ТЕКСТ ДОКУМЕНТА —
'''
Хотя в ту пору, когда Лев жил на Кавказе, тамошние крестьяне не знали грамоты, они были полностью погружены в традиции собственной словесности. От деревни к деревне шествовали странствующие поэты-ашуги — точь-в-точь как в Персии, расплачивавшиеся стихами за приносимые им подарки, лакомства, за общую любовь и расположение. Лев узнал, что даже самые бедные крестьяне ценили хорошую поэзию, причем готовы были отдать все, что сами имели, за право слушать стихи. Он присутствовал на одном из последних «поэтических состязаний» ашугов. Такие состязания привлекали участников из окрестных деревень, при этом ни положение в обществе, ни богатство не играли роли — важен был лишь талант. Участники встречались на площади, прямо под открытым небом и сражались друг с другом в любом из поэтических жанров. Зачастую ашуги просили присутствующих предложить тему, а затем развивали ее. Описывая в «Али и Нино» такое состязание, автор стремился с его помощью показать, насколько древние горские традиции отличались от происходящего в современном мире, где размыто всякое понятие о чести.

Проезжая через горную местность, Лев впервые за все послереволюционные годы чувствовал себя свободным и счастливым. В то время склоны гор еще были усеяны высокими каменными башнями, на протяжении многих веков они служили прибежищами мирным жителям на случай войны. Большевики, когда им удалось окончательно закрепиться в этом регионе, приказали снести эти башни, как «пережитки феодализма».

Но и сегодня, в наши дни, то тут, то там, среди придорожных лугов все еще можно увидеть их основания.
'''
Что, согласно тексту документа, большевики приказали сделать с каменными башнями на склонах гор? Эти позиции никак не связаны с текстом документа.

ВЫБОРКА ПОЗИЦИЙ —
'''
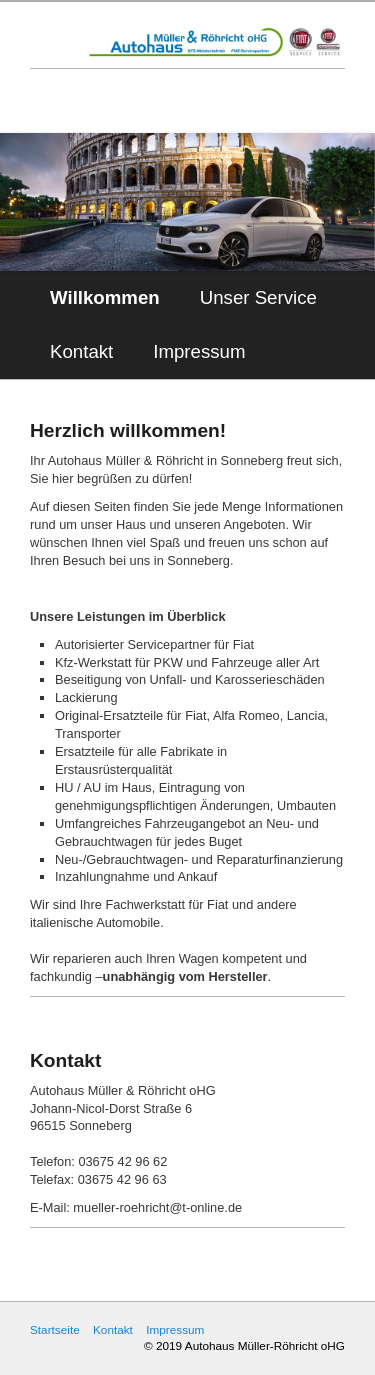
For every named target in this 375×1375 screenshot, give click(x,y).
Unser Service (258, 297)
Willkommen (105, 297)
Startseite (55, 1329)
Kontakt (81, 351)
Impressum (199, 351)
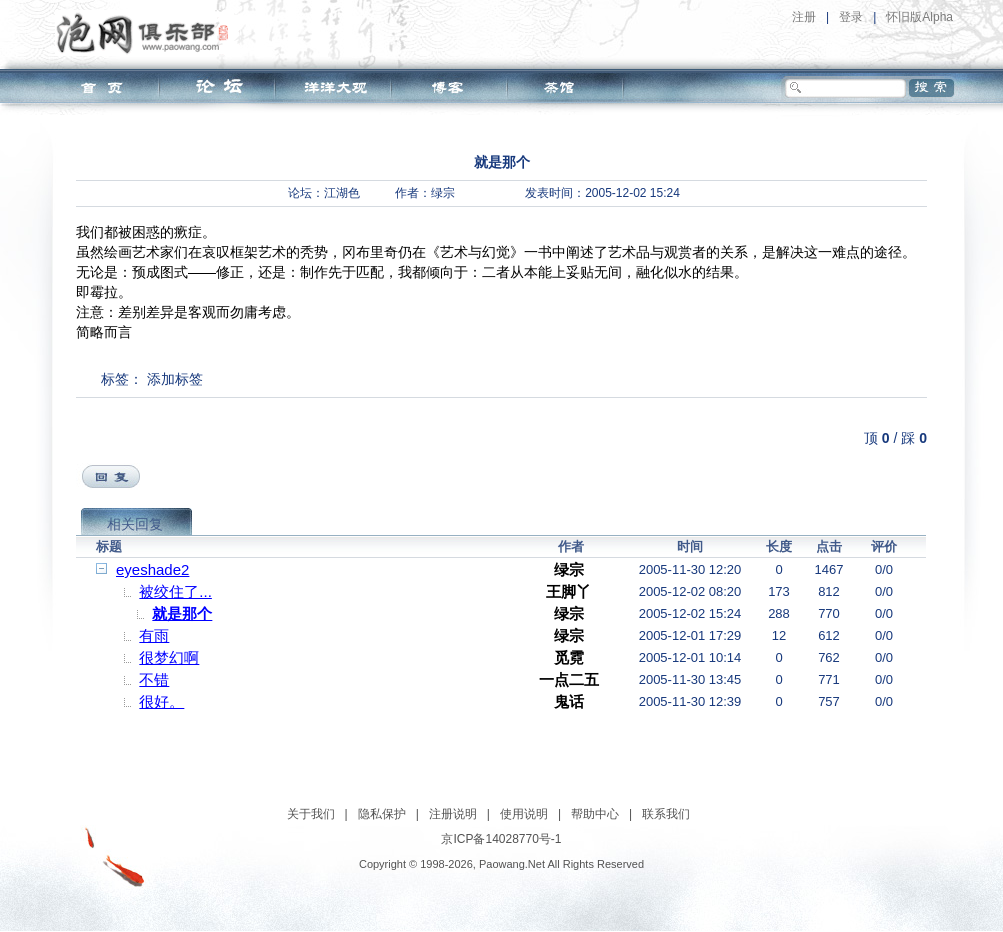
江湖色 (342, 193)
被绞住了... (175, 591)
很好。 (161, 701)
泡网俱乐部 (147, 33)
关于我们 (311, 814)
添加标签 (175, 379)
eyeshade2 (152, 569)
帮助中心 (595, 814)
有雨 (154, 635)
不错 (154, 679)
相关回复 (135, 524)
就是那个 (182, 613)
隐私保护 (382, 814)
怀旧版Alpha (919, 17)
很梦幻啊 (169, 657)
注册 (804, 17)
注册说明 (453, 814)
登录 (851, 17)
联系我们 (666, 814)
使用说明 (524, 814)
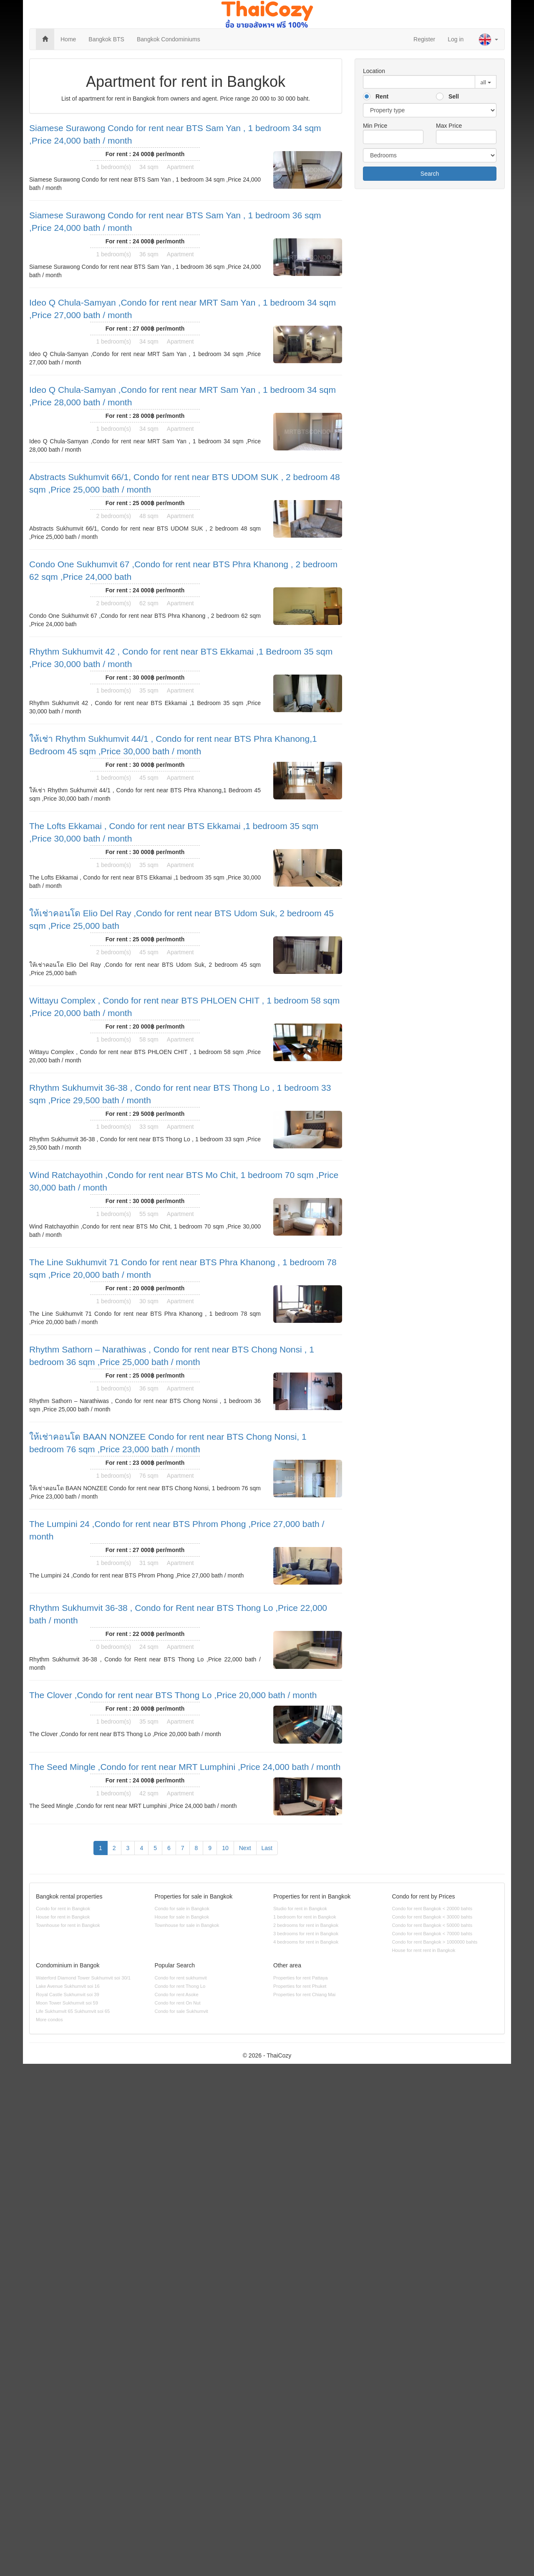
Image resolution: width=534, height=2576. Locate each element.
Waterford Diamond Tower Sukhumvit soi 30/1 (83, 1977)
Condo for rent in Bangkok (63, 1908)
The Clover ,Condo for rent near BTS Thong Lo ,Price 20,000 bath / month (173, 1695)
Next (245, 1848)
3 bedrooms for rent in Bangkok (305, 1933)
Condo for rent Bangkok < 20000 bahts (432, 1908)
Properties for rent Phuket (299, 1986)
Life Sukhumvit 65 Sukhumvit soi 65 (73, 2011)
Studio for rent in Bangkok (300, 1908)
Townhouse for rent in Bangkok (68, 1925)
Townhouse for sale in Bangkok (187, 1925)
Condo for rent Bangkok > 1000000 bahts (435, 1941)
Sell (453, 96)
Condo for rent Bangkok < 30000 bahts (432, 1916)
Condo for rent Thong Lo (180, 1986)
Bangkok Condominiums (168, 39)
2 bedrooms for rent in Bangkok (305, 1925)
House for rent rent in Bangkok (424, 1950)
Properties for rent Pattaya (300, 1977)
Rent (381, 96)
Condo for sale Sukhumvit (181, 2011)
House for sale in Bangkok (182, 1916)
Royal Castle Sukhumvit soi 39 (67, 1994)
'''
ОТВЕТ НА ЗАДАНИЕ — Снести их как «пережитки феодализма».